We would be reassigned to new classes every two years in the elementary years, she was, my third grade homeroom instructor, with curly short hair, she’d dressed up in this loose, orange top, she’s about forty, looked just like any ordinary middle age woman.
In the first class, she’s, smiled on so radiantly. Later I’d found, that she smiled, very kindly, toward everything.
She’d worn her smiles, and told us, that she’s an advocate of “Educating with Love”.
She’d split up the whole class into seven separate groups, and assigned roles of a mother and a father to the two outstanding students of each group, while the rest of the other students became “children”. Hack then, I wasn’t as dumb as I’d, become right now, I’d passed the GT exams in the first grade—I’d still recalled one of the questions back then, using the terms the test administer to make a sentence, the terms were, “dusk”, “television”, “watermelon”, etc., etc., etc.

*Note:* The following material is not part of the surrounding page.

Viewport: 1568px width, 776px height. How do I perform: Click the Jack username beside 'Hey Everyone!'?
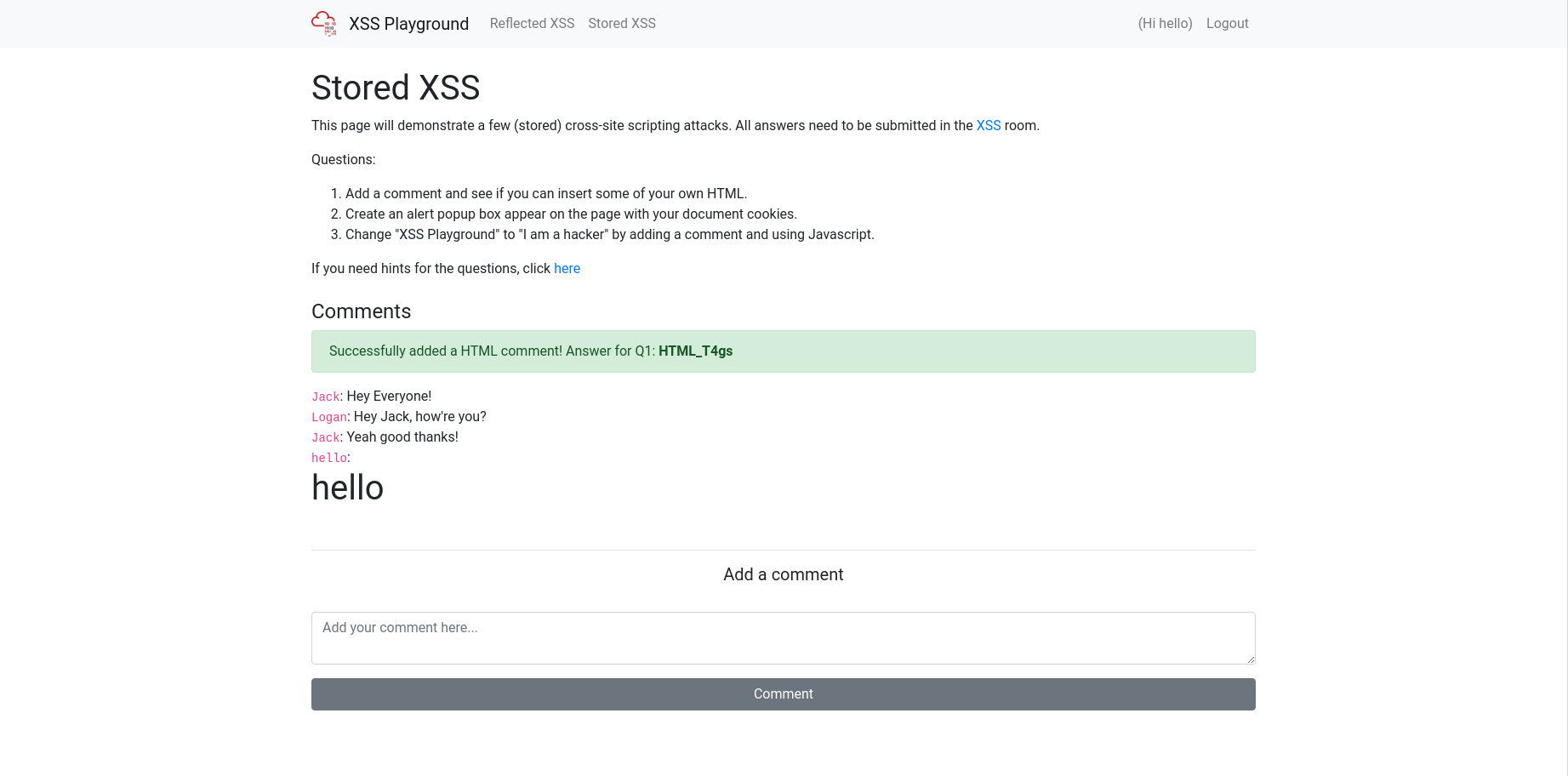click(326, 397)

I had no idea what the “dusk” was, and I’d, made used the term as a proper name, and turned in the sentence of “Ying and her sister, Dusk watched T.V. and ate the watermelons together.” The administer of the test gave me a ZERO, but I believed, that that was the test question that, proved that I was, genius.
My parents wanted me to have a happy childhood, I’d gotten into the gifted-and-talented program, but didn’t attend the classes, I’d, stayed in the regular elementary school, and met her. In her classifications, I’d, leapt into the “mother role” in the Penguin Group. The “dad” of the Penguins, was a boy, Yo, who loved history. As school began, Yo and I, would often read the bulletins posted on the back of the class, and used the stupid and quickest methods, to discuss history. All the knowledge, was from what I’d read up on in the book series, “Important Historical Figures”, as I’d told him of things he’d never heard of, he’d, nodded his head hard, and, just, brushed by the topics, then, switched to another discussion topic we can both talk about. Yo would always rubbed his hands, and commended me, “Such a genius! You’re, so very, outstanding!”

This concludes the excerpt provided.